▶ [To do] Please write out, exactly as given, the line that contains "Medium (166, 945)" and all lines that follow it through the end of the listing, and nothing else.

-- Extracted material follows --

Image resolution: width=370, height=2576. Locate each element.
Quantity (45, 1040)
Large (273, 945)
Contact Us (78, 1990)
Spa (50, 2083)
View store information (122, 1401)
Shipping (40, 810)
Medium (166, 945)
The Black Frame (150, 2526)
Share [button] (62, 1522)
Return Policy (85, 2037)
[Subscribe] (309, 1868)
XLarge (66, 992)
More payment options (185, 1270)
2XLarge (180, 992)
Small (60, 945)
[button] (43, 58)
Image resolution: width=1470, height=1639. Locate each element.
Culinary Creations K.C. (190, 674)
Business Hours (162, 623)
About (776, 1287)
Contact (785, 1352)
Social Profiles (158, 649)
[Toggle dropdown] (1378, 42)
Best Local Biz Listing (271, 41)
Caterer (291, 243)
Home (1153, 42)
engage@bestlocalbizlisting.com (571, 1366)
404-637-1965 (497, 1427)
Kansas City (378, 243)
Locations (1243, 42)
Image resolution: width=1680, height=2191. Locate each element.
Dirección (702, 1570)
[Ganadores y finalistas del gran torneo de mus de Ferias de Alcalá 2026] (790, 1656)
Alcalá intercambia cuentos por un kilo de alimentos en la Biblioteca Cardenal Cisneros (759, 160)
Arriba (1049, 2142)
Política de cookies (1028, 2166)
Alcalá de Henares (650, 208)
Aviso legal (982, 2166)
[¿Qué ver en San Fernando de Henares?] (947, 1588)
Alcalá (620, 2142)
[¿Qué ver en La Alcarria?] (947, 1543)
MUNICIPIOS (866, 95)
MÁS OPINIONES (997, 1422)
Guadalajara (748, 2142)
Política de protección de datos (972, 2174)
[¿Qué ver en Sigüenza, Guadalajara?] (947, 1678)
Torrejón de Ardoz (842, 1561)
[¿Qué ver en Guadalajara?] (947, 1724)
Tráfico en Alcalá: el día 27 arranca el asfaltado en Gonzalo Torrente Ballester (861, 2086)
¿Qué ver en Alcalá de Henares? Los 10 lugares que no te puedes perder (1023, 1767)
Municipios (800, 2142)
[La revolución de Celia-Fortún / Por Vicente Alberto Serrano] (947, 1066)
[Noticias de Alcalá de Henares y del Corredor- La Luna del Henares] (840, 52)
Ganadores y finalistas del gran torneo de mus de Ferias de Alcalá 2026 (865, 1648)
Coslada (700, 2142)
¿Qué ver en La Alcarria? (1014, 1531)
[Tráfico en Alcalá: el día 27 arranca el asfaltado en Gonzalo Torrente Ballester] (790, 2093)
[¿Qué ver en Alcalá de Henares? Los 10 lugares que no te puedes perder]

-- Extracted material concluded --

▶ [Solved exercise]
Medium (166, 945)
The Black Frame (150, 2526)
Share [button] (62, 1522)
Return Policy (85, 2037)
[Subscribe] (309, 1868)
XLarge (66, 992)
More payment options (185, 1270)
2XLarge (180, 992)
Small (60, 945)
[button] (43, 58)
Image resolution: width=1470, height=1639. Locate each element.
Culinary Creations K.C. (190, 674)
Business Hours (162, 623)
About (776, 1287)
Contact (785, 1352)
Social Profiles (158, 649)
[Toggle dropdown] (1378, 42)
Best Local Biz Listing (271, 41)
Caterer (291, 243)
Home (1153, 42)
engage@bestlocalbizlisting.com (571, 1366)
404-637-1965 (497, 1427)
Kansas City (378, 243)
Locations (1243, 42)
Image resolution: width=1680, height=2191. Locate each element.
Dirección (702, 1570)
[Ganadores y finalistas del gran torneo de mus de Ferias de Alcalá 2026] (790, 1656)
Alcalá intercambia cuentos por un kilo de alimentos en la Biblioteca Cardenal Cisneros (759, 160)
Arriba (1049, 2142)
Política de cookies (1028, 2166)
Alcalá de Henares (650, 208)
Aviso legal (982, 2166)
[¿Qué ver en San Fernando de Henares?] (947, 1588)
Alcalá (620, 2142)
[¿Qué ver en La Alcarria?] (947, 1543)
MUNICIPIOS (866, 95)
MÁS OPINIONES (997, 1422)
Guadalajara (748, 2142)
Política de protección de datos (972, 2174)
[¿Qué ver en Sigüenza, Guadalajara?] (947, 1678)
Torrejón de Ardoz (842, 1561)
[¿Qué ver en Guadalajara?] (947, 1724)
Tráfico en Alcalá: el día 27 arranca el asfaltado en Gonzalo Torrente Ballester (861, 2086)
¿Qué ver en Alcalá de Henares? Los 10 lugares que no te puedes perder (1023, 1767)
Municipios (800, 2142)
[La revolución de Celia-Fortún / Por Vicente Alberto Serrano] (947, 1066)
[Noticias de Alcalá de Henares y del Corredor- La Luna del Henares] (840, 52)
Ganadores y finalistas del gran torneo de mus de Ferias de Alcalá 2026 (865, 1648)
Coslada (700, 2142)
¿Qué ver en La Alcarria? (1014, 1531)
[Tráfico en Alcalá: el día 27 arranca el asfaltado en Gonzalo Torrente Ballester] (790, 2093)
[¿Qué ver en Alcalá de Henares? Los 10 lugares que no te puedes perder]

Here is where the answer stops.